East Chop Capital has closed its funding and will deploy capital to Black investors.

According to a press release provided to AFROTECH™, the private equity firm’s founders and HBCU graduates Calvin L. Butts Jr. and Carrington Carter have closed an $11 million fund, which draws equity investments from 93 limited partnerships, including Liberty Financial Services.

This brings East Chop Capital’s total raise to $15 million.

As previously reported by AFROTECH™, $4 million in 2021 had been raised to support its presence in the global vacation market, which is projected to reach $132.7 billion in 2033, as reported by Future Market Insight. East Chop Capital is poised to achieve a 25% return, taking into consideration the fees or expenses involved in overseeing the fund.

With additional capital at its disposal, East Chop Capital is poised to amplify its efforts in the initial round, with plans already set in motion to invest in Florida and Texas.

“Fund II is about scale and pattern recognition as we invest in undiscovered, overlooked/undervalued, or value-add vacation rental homes and developments across the United States. We’re pleased to already be putting this capital to work in Florida and Texas,” Carter commented in a news release.

Additionally, the raise reflects the firm’s core mission to arm businesses, particularly those led by minority entrepreneurs, with capital and resources. To date, it has invested in sectors including technology, financial services, media, and professional sports. The firm’s network includes 200 investors, with 90% being Black and around 23% being women.

Fund II will unlock “unique investment opportunities,” fostering growth for both investors and founders.

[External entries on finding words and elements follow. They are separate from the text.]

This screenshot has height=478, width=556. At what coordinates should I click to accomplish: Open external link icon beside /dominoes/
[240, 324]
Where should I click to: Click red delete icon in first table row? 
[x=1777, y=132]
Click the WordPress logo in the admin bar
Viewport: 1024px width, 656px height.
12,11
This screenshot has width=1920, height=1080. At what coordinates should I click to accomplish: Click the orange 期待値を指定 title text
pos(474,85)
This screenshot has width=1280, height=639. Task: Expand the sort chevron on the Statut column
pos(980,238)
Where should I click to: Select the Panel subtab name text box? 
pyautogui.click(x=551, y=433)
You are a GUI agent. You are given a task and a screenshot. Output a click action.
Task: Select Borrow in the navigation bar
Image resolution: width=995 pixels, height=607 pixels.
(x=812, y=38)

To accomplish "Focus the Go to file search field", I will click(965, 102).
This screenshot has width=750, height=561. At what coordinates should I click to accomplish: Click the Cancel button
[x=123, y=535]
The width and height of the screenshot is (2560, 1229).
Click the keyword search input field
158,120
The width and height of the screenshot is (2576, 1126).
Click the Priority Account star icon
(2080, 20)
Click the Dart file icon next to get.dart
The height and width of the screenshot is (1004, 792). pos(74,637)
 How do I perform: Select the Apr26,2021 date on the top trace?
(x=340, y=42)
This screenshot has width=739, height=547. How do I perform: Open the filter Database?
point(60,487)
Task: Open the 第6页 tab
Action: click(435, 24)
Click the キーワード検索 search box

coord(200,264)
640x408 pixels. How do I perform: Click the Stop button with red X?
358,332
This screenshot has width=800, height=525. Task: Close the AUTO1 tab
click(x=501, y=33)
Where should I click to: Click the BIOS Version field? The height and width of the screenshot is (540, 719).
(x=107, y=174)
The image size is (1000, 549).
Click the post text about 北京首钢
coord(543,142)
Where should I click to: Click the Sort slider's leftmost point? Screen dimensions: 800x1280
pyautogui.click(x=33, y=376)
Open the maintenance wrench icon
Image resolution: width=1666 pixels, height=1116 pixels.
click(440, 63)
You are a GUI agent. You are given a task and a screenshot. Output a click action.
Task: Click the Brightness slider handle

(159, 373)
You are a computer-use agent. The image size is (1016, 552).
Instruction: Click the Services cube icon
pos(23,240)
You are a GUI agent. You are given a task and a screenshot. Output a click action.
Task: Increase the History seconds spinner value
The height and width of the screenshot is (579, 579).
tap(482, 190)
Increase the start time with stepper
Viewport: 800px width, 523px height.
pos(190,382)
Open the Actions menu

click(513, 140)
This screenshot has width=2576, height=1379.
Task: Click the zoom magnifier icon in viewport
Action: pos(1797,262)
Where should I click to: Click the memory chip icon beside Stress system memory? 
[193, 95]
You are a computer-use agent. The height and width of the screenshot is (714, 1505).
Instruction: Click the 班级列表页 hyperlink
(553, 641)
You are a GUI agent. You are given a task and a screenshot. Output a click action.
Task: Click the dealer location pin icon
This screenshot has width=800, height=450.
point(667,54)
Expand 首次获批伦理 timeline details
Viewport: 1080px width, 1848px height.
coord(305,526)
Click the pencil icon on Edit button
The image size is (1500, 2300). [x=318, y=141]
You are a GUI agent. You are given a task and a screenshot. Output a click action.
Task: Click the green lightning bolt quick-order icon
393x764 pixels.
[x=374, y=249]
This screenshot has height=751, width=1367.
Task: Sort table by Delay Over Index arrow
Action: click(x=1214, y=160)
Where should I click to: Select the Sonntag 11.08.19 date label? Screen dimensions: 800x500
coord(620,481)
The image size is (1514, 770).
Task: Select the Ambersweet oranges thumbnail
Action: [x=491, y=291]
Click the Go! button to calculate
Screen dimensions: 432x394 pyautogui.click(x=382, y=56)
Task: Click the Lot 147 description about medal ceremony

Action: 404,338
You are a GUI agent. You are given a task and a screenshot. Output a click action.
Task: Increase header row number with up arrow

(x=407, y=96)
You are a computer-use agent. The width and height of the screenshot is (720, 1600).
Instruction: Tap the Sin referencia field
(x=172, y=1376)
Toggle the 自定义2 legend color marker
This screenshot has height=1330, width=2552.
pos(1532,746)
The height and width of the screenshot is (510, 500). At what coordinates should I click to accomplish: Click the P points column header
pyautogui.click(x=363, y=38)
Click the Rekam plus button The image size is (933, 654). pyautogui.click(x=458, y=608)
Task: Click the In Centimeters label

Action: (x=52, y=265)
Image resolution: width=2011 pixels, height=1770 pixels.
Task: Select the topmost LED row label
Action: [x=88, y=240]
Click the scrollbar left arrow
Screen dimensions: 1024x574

“Whether investing in real estate funds, VC funds, or tech startups, the more we share with our investor base, the more they want. We have just scratched the surface of mobilizing the 250,000+ Black accredited investors who are anxious to add private market investing to their portfolio and wealth-building strategies,” Carter told AFROTECH™. “We have a saying that ‘Money is the cheapest form of currency.’ For founders and business owners, yes, we make investments, but we are also obsessed with adding value in other ways. Advice, mentorship, relationships, access, helping them find talent… The list goes on. As a mentor in accelerators like Tulsa Techstars, we are proud to play a role in helping to grow the next generation of companies.”